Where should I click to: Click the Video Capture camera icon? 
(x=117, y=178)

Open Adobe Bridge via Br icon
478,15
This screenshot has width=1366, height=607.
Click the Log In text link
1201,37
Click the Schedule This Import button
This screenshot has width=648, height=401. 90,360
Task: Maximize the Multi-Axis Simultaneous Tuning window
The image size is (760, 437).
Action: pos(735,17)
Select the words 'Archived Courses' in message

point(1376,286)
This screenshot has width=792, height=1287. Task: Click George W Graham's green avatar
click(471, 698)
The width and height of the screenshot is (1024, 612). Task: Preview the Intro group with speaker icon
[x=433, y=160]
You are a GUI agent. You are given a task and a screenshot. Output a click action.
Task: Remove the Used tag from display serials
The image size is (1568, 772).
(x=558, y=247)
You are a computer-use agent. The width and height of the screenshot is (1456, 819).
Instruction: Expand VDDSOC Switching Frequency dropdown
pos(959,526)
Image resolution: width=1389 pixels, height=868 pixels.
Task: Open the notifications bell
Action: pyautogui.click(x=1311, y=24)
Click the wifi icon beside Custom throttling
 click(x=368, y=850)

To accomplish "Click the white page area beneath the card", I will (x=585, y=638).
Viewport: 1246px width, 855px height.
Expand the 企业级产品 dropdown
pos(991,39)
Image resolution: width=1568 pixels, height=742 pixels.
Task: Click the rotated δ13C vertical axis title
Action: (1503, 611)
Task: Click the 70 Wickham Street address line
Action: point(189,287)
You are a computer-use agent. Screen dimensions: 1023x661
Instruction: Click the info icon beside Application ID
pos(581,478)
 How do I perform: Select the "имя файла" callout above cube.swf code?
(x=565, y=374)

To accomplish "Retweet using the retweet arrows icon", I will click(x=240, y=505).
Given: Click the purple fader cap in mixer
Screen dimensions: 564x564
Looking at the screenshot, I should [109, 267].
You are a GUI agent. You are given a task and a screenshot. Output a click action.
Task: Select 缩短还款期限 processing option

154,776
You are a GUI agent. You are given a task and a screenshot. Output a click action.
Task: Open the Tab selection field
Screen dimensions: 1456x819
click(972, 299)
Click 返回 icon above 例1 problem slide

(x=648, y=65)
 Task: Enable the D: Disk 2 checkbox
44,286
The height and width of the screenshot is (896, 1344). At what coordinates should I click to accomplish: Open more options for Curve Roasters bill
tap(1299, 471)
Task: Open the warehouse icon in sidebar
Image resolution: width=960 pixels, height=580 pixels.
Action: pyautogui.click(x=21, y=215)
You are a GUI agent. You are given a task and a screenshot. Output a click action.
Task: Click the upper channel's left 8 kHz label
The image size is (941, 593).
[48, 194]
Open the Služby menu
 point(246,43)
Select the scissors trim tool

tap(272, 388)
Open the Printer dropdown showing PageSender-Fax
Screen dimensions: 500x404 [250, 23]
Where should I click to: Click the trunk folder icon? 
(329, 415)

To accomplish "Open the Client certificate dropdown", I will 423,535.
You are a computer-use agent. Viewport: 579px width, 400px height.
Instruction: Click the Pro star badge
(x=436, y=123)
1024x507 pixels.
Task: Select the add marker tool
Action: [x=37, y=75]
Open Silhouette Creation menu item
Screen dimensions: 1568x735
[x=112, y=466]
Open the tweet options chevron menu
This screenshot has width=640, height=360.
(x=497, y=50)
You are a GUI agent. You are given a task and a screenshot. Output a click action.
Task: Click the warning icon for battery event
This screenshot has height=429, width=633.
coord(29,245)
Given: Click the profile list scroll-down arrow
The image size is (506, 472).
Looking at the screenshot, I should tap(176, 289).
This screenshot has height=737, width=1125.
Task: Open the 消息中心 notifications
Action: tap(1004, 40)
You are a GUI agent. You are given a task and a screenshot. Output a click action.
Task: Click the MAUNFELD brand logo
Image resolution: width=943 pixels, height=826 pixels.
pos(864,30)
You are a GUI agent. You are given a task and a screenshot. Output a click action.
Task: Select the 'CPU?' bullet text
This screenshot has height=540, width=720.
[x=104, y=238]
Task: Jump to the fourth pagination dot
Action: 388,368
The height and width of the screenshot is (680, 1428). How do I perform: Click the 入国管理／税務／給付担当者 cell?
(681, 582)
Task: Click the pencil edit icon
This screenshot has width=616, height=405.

§

=== Work item ===
For the material above, produce a word-for-word copy.

=== Task output ===
Where should I click to: Click the Video Capture camera icon? 
(x=117, y=178)

Open Adobe Bridge via Br icon
478,15
This screenshot has width=1366, height=607.
Click the Log In text link
1201,37
Click the Schedule This Import button
This screenshot has width=648, height=401. 90,360
Task: Maximize the Multi-Axis Simultaneous Tuning window
The image size is (760, 437).
Action: pos(735,17)
Select the words 'Archived Courses' in message

point(1376,286)
This screenshot has width=792, height=1287. Task: Click George W Graham's green avatar
click(471, 698)
The width and height of the screenshot is (1024, 612). Task: Preview the Intro group with speaker icon
[x=433, y=160]
You are a GUI agent. You are given a task and a screenshot. Output a click action.
Task: Remove the Used tag from display serials
The image size is (1568, 772).
(x=558, y=247)
You are a computer-use agent. The width and height of the screenshot is (1456, 819).
Instruction: Expand VDDSOC Switching Frequency dropdown
pos(959,526)
Image resolution: width=1389 pixels, height=868 pixels.
Task: Open the notifications bell
Action: pyautogui.click(x=1311, y=24)
Click the wifi icon beside Custom throttling
 click(x=368, y=850)

To accomplish "Click the white page area beneath the card", I will (x=585, y=638).
Viewport: 1246px width, 855px height.
Expand the 企业级产品 dropdown
pos(991,39)
Image resolution: width=1568 pixels, height=742 pixels.
Task: Click the rotated δ13C vertical axis title
Action: (1503, 611)
Task: Click the 70 Wickham Street address line
Action: point(189,287)
You are a computer-use agent. Screen dimensions: 1023x661
Instruction: Click the info icon beside Application ID
pos(581,478)
 How do I perform: Select the "имя файла" callout above cube.swf code?
(x=565, y=374)

To accomplish "Retweet using the retweet arrows icon", I will click(x=240, y=505).
Given: Click the purple fader cap in mixer
Screen dimensions: 564x564
Looking at the screenshot, I should [109, 267].
You are a GUI agent. You are given a task and a screenshot. Output a click action.
Task: Select 缩短还款期限 processing option

154,776
You are a GUI agent. You are given a task and a screenshot. Output a click action.
Task: Open the Tab selection field
Screen dimensions: 1456x819
click(972, 299)
Click 返回 icon above 例1 problem slide

(x=648, y=65)
 Task: Enable the D: Disk 2 checkbox
44,286
The height and width of the screenshot is (896, 1344). At what coordinates should I click to accomplish: Open more options for Curve Roasters bill
tap(1299, 471)
Task: Open the warehouse icon in sidebar
Image resolution: width=960 pixels, height=580 pixels.
Action: pyautogui.click(x=21, y=215)
You are a GUI agent. You are given a task and a screenshot. Output a click action.
Task: Click the upper channel's left 8 kHz label
The image size is (941, 593).
[48, 194]
Open the Služby menu
 point(246,43)
Select the scissors trim tool

tap(272, 388)
Open the Printer dropdown showing PageSender-Fax
Screen dimensions: 500x404 [250, 23]
Where should I click to: Click the trunk folder icon? 
(329, 415)

To accomplish "Open the Client certificate dropdown", I will 423,535.
You are a computer-use agent. Viewport: 579px width, 400px height.
Instruction: Click the Pro star badge
(x=436, y=123)
1024x507 pixels.
Task: Select the add marker tool
Action: [x=37, y=75]
Open Silhouette Creation menu item
Screen dimensions: 1568x735
[x=112, y=466]
Open the tweet options chevron menu
This screenshot has width=640, height=360.
(x=497, y=50)
You are a GUI agent. You are given a task and a screenshot. Output a click action.
Task: Click the warning icon for battery event
This screenshot has height=429, width=633.
coord(29,245)
Given: Click the profile list scroll-down arrow
The image size is (506, 472).
Looking at the screenshot, I should tap(176, 289).
This screenshot has height=737, width=1125.
Task: Open the 消息中心 notifications
Action: tap(1004, 40)
You are a GUI agent. You are given a task and a screenshot. Output a click action.
Task: Click the MAUNFELD brand logo
Image resolution: width=943 pixels, height=826 pixels.
pos(864,30)
You are a GUI agent. You are given a task and a screenshot. Output a click action.
Task: Select the 'CPU?' bullet text
This screenshot has height=540, width=720.
[x=104, y=238]
Task: Jump to the fourth pagination dot
Action: 388,368
The height and width of the screenshot is (680, 1428). How do I perform: Click the 入国管理／税務／給付担当者 cell?
(681, 582)
Task: Click the pencil edit icon
This screenshot has width=616, height=405.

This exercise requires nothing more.